他にも、気管支ぜんそく、アレルギー性鼻炎、アトピー性皮膚炎といったアレルギー疾患の疾患率を上昇させたり、認知症やパーキンソン病を引き起こすという報告もある。
血中の中性脂肪が増加することでインスリン抵抗性が増し、高血圧、糖尿病、心臓病の原因になる可能性も指摘されている。
東北女子大教授の加藤秀夫氏(時間栄養学)はこう解説する。
「各国のさまざまな研究によって、トランス脂肪酸が体に悪影響を与えることははっきりしています。悪さはしても、プラスに働くことはない。体には必要がないものなのです。すでに米国では食品への使用が禁止されていて、欧州では100グラム当たり2グラム以上のトランス脂肪酸を含む油脂の国内流通を禁止している国もある。南米やアジア各国でも食品への含有量表示を義務付けています」
■食品への表示義務化を再検討
WHO(世界保健機関)も、トランス脂肪酸の摂取を抑えるべきだとして、1日当たりの総エネルギー摂取量の1%未満とすることを勧告している。日本人の場合、1日当たりの総エネルギー摂取量を2000キロカロリーとすると、トランス脂肪酸の摂取量は2グラム未満が目標値になる。
だが、日本ではいまだに食品への表示が義務付けられていない。
「09年から何度も検討されていますが、そのたびに見送られてきました。<日本人の1日の平均摂取量は0.9グラム前後で健康への影響は少ない>というのがその理由です。しかし、食生活が大きく変化して、いまは若者を中心にトランス脂肪酸の摂取量は大幅に増えています。注意が必要です」(加藤教授)
今年4月から内閣府消費者委員会で再び表示義務化が検討されているが、結論が出るまで時間がかかるのは間違いない。
食品への表示が曖昧な以上、自分の身は自分で守るしかない。横浜創英大名誉教授の則岡孝子氏(栄養学)は言う。
「トランス脂肪酸は、マーガリンとショートニングに多く含まれています。マーガリンの中には、100グラム当たり10グラム以上もトランス脂肪酸が含まれているものがある。

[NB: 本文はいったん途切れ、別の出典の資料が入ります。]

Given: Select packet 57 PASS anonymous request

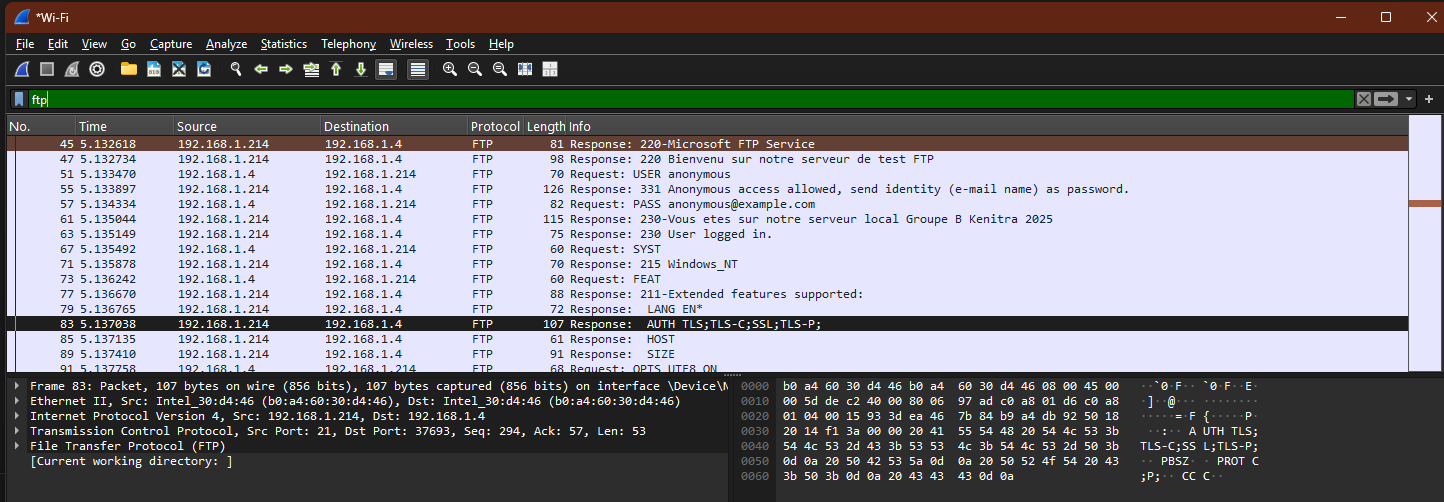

ショートニングは、ドーナツ、クッキー、ケーキ、パン、スナック菓子などを製造する際にバターやラードの代用品として使われています。食品の原材料表示をチェックして、『マーガリン』や『ショートニング』という記載があるものはなるべく避け、動物性油脂のバターを使っているものを選ぶのがいいでしょう」
他にも、植物性油脂を使ったホイップクリームや、コーヒーに付いてくるコーヒークリームには、トランス脂肪酸が多い。ファストフード店の定番商品であるポテトフライは、Mサイズ(135グラム)で4.5グラムものトランス脂肪酸が含まれている。植物性だから体によさそう…なんてイメージは勘違いなのだ。